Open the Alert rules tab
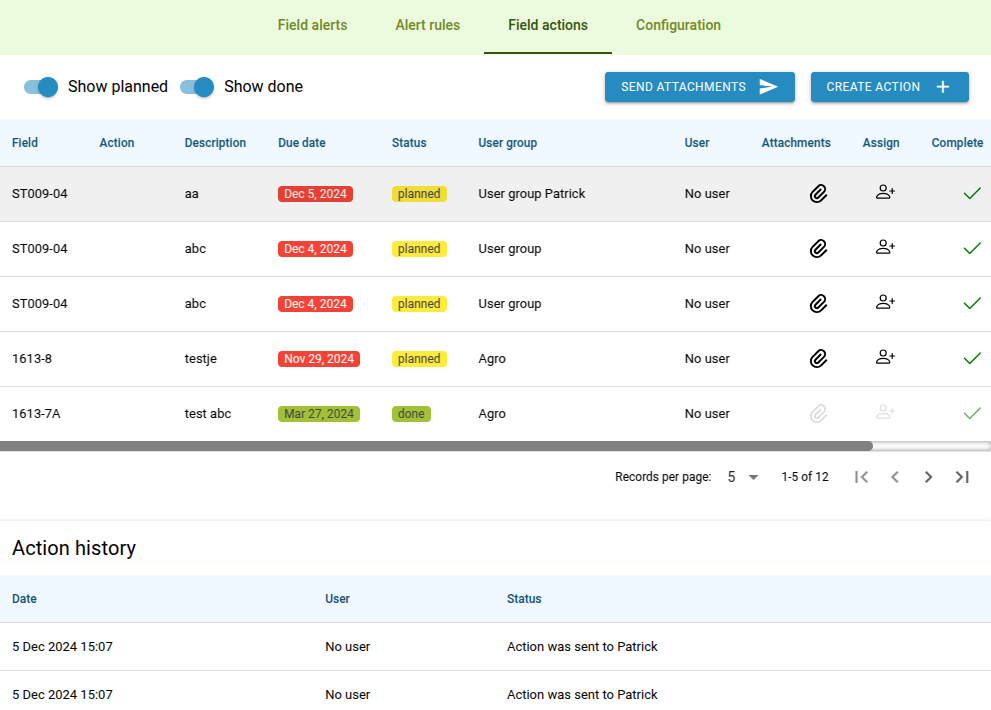coord(427,25)
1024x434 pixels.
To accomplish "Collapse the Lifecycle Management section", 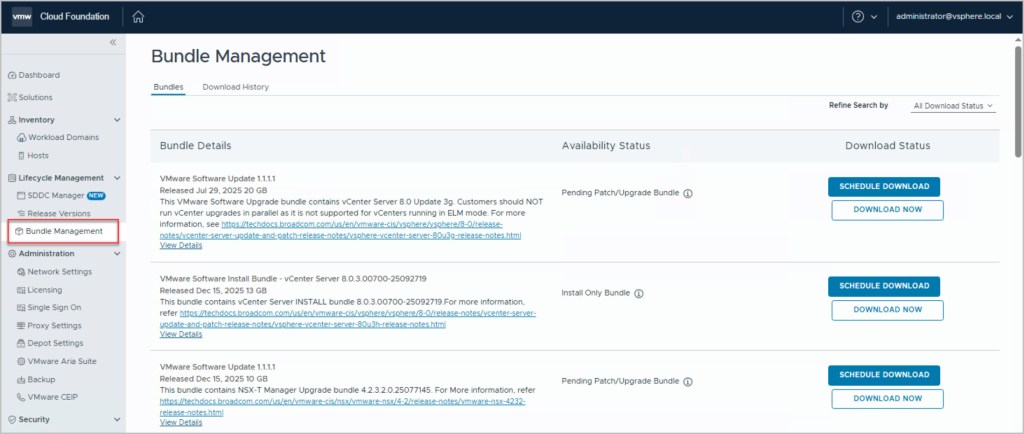I will click(x=117, y=178).
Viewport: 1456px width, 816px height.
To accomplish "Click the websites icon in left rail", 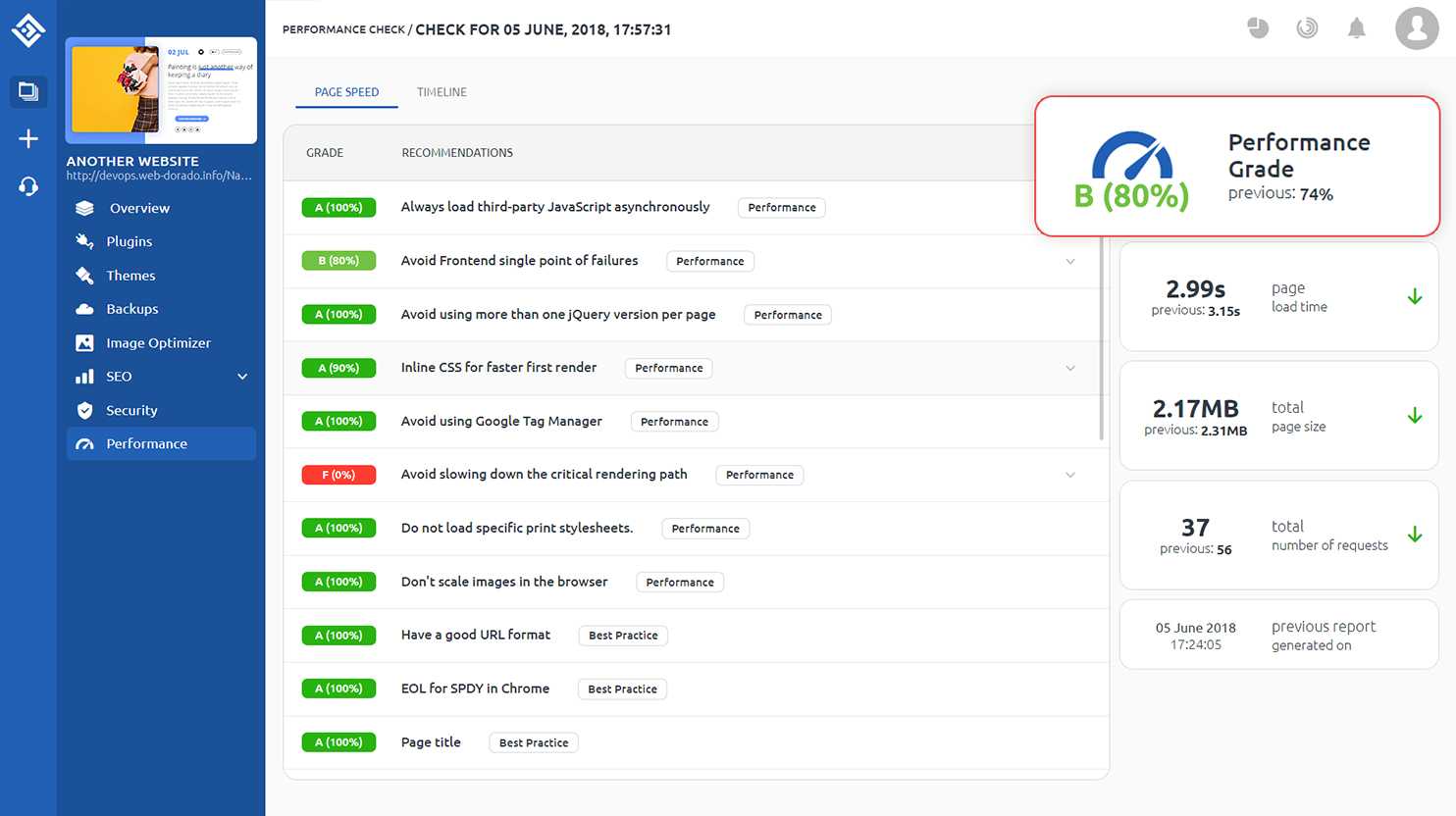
****
> How to complete this task
Hand back exactly the lines from the one with "Viewport: 1456px width, 816px height." through the last line of the data above, both ends included, with every picture left out.

> Answer section
Viewport: 1456px width, 816px height.
To accomplish "Click the websites icon in left rail", 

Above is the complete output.